Para retomar el crecimiento acelerado


(Columna Revista Capital, Aniversario 2008)

Por: Patricio Arrau P.



Chile creció muy rápido durante los diez años que empiezan en 1988 y terminan en 1997, llamados los años dorados. A fines de ese año la crisis asiática se asomó en el horizonte y golpeó fuerte el año siguiente. Desde entonces el país crece a una tasa similar a la que se consideraba un “caso de desarrollo frustrado”, es decir en torno al 4% anual. Al descomponer el crecimiento, lo que no puede explicarse con el capital o el trabajo le hemos dado el nombre de Productividad Total de los Factores (PTF). Es la PTF la que debe crecer fuerte, como ocurrió en los años dorados de la economía chilena.

Muchas explicaciones se han dado para esta variable. Sin duda que nuevos desarrollos tecnológicos e innovación en un período de tiempo corto de tiempo pueden explicar un crecimiento acelerado. EE.UU. e India en la última década califican para esa explicación. No fue el caso de Chile en los años dorados. Se dice también que una fuerza laboral mejor capacitada y una población más educada incrementa el potencial de crecimiento por arriba de los factores tradicionales. Que duda cabe, ello es obvio. Tampoco explica nuestros años dorados. Que nos faltan emprendedores, que no hay inversión en innovación y desarrollo, que el Estado debe promover clusters.
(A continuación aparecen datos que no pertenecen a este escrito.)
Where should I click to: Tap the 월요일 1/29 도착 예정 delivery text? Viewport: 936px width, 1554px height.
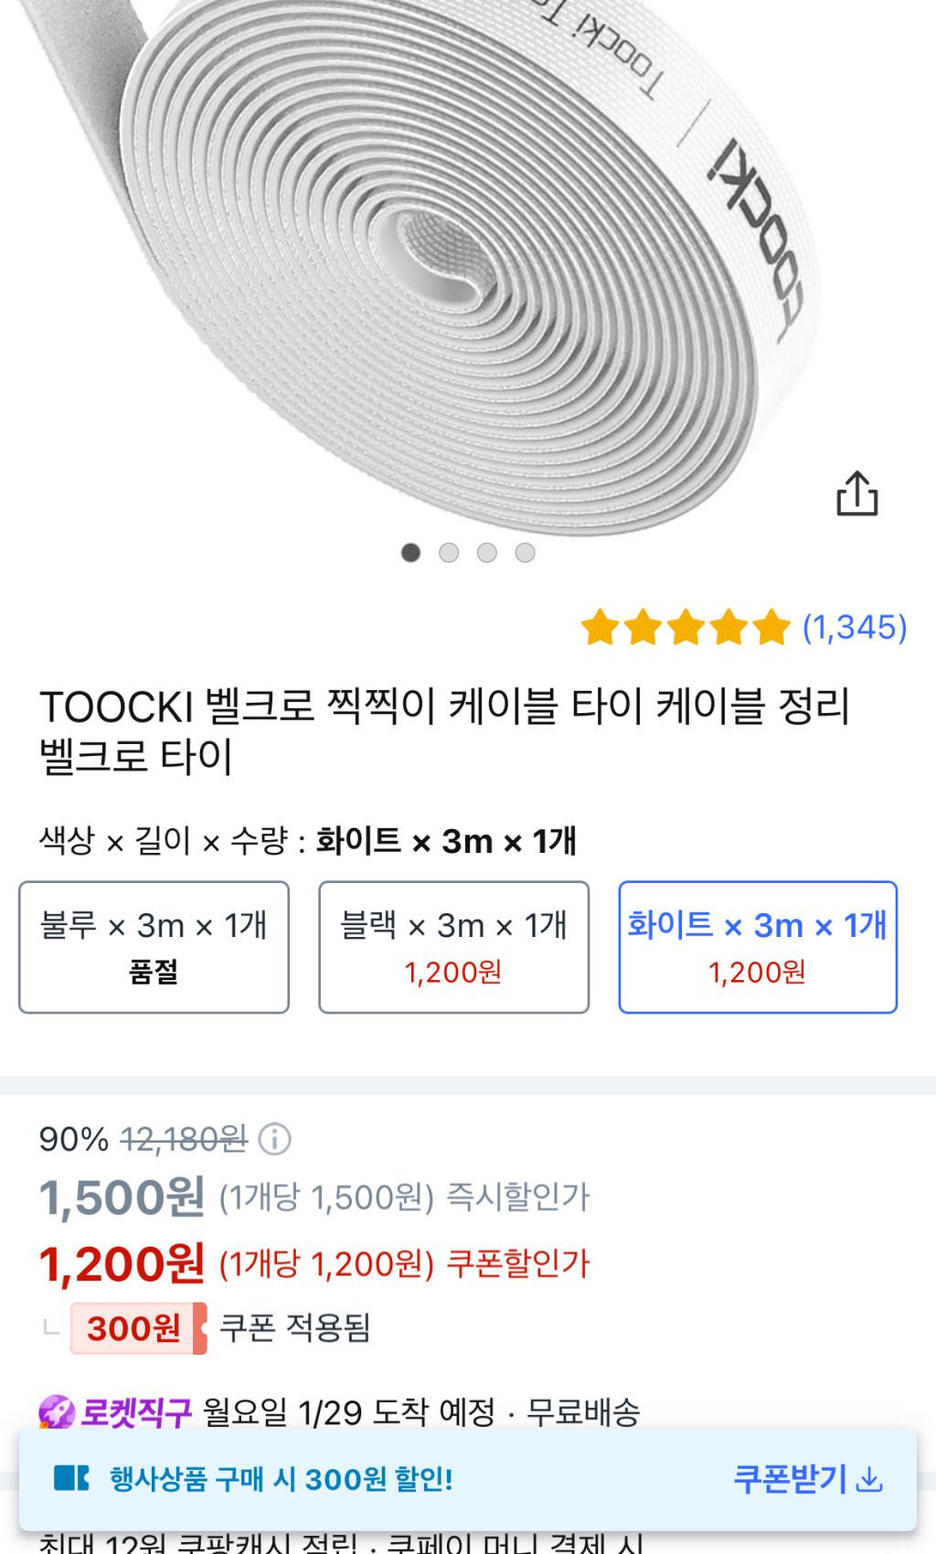349,1413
Nada de eso explica los años dorados.

Chile creció aceleradamente porque un conjunto importante de reformas estructurales económicas en los ochenta crearon un ambiente de inversión y desarrollo de negocios, todo ello con el extraordinario impulso del retorno a la democracia y la institucionalización de la economía y la política. Las sucesivas ganancias de eficiencia del aparato productivo que se desencadenaron en los años dorados se explican por un círculo virtuoso de retroalimentación de la economía y la política. Varias de las reformas que hoy requiere el país para crecer aceleradamente parecen estar vetadas por el sector político. La modernización el Estado y abolición de los estatutos laborales protegidos, la flexibilización laboral, la puesta al día de un sistema tributario para la competencia global, entre otras, se encuentran políticamente entrampadas. Para crecer aceleradamente, la clase política chilena de hoy debe mirar a su antecesora de principios de los noventa e imitarla.